PayPal Advancing Brain Implants In Lieu Of Passwords


PayPal is moving forward with developing new ways for customers to access their online accounts, specifically by proposing more secure methods like brain implants that can be used instead of clients having to use traditional written passwords like they do today. Jonathan LeBlanc, PayPal's head of global developer advocacy, stated in his recent presentation, Kill all Passwords, that using passwords is no longer a safe option for customers, and that we should replace passwords with biometric identification. LeBlanc proposed using options such as injected, embedded, or ingested devices that would allow for “natural body identification.”

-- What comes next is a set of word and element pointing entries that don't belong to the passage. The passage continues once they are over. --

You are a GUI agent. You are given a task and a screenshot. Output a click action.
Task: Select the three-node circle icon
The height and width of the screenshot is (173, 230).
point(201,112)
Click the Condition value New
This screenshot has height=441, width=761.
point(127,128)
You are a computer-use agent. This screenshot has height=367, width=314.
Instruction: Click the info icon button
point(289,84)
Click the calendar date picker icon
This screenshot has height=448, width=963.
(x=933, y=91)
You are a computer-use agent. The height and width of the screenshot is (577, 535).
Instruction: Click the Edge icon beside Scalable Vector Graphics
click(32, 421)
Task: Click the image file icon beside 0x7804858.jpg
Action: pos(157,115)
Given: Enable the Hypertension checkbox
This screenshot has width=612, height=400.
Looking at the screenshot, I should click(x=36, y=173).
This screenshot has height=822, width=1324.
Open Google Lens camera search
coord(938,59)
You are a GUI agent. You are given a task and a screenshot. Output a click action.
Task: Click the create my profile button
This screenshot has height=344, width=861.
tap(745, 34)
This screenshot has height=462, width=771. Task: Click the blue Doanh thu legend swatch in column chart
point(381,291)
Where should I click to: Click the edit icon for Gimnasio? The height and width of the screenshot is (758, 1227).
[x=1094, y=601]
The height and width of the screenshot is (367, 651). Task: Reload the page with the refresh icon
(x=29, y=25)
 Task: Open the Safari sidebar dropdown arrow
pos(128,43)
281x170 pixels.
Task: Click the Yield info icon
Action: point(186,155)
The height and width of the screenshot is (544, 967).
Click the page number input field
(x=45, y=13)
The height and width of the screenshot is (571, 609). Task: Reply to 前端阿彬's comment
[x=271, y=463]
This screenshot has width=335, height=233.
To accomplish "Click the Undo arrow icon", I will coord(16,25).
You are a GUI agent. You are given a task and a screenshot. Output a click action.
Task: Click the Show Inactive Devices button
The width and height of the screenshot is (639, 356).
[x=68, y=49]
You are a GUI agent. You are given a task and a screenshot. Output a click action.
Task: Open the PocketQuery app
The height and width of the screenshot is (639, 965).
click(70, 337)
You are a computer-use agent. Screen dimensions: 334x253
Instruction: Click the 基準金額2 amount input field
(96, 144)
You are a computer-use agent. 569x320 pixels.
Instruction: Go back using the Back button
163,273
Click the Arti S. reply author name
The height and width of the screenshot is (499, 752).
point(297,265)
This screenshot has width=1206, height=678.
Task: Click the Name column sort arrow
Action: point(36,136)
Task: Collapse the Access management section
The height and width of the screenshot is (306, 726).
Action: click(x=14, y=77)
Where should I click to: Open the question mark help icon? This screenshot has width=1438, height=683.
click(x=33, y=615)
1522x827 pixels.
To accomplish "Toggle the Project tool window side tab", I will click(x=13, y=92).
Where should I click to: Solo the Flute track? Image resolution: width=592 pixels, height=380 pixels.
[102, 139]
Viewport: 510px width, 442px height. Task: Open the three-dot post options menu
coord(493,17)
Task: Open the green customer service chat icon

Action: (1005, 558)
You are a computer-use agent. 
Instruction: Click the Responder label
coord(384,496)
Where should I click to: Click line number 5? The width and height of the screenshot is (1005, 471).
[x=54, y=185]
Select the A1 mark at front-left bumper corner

LeBlanc points out that for many people, their passwords don't offer them a lot of security, he proposes that biometric identification is a better idea. One current option being developed is a wireless silicon chip that can be inserted into the person's body, it contains ECG sensors and it would relay information through a wireless antennae. "I can't speculate as to what PayPal will do in the future, but we're looking at new techniques - we do have fingerprint scanning that is being worked on right now - so we're definitely looking at the identity field," said LeBlanc. They are also looking at chip tattoos, vein recognition, and more. Granted, there already are devices that use some of this technology such as those for glucose detection, blood pressure monitoring, and others. But they are looking to expand on that technology and apply it to security systems for password identification and user. 

 

The biometric identification option would relay information such as heartbeat, glucose levels, and other individual markers. LeBlanc insists that the more websites that we use, the more passwords that we need to come up with, and this prompts some people to choose simpler passwords so that they can remember more easily. His solution to our laziness is of course that we inject our bodies with chips and implants, without knowing what the long-term consequences of that might be. It should also be mentioned that there have been several studies linking RFID implants to cancer in animals. 

 

PayPal wants to make it clear that they themselves are not developing the technology. They have said that they “have no plans to develop injectable or edible verification systems. It's clear that passwords as we know them will evolve and we aim to be at the forefront of those developments.” LeBlanc has pointed out that PayPal will only be working in conjunction along with other development companies who are working to create these technologies. LeBlanc pressed on the point that such technology would need to be made to fit into “cultural norms” before it could be accepted by the general public. 

 

PayPal adds to the list of companies who have already demonstrated support and encouragement for a push toward further embedding biometric identification technology within our society and everyday lives. We have also seen support from Coca Cola, with their RFID villages in Israel, and other corporations. Coinciding with the increasing war on cash, we know that we can expect to see a marketed push in the direction of using more biometric identification technology in our lives. With companies looking to apply the technology to things like national voting systems, daily payment exchanges, logging into daily websites, and more.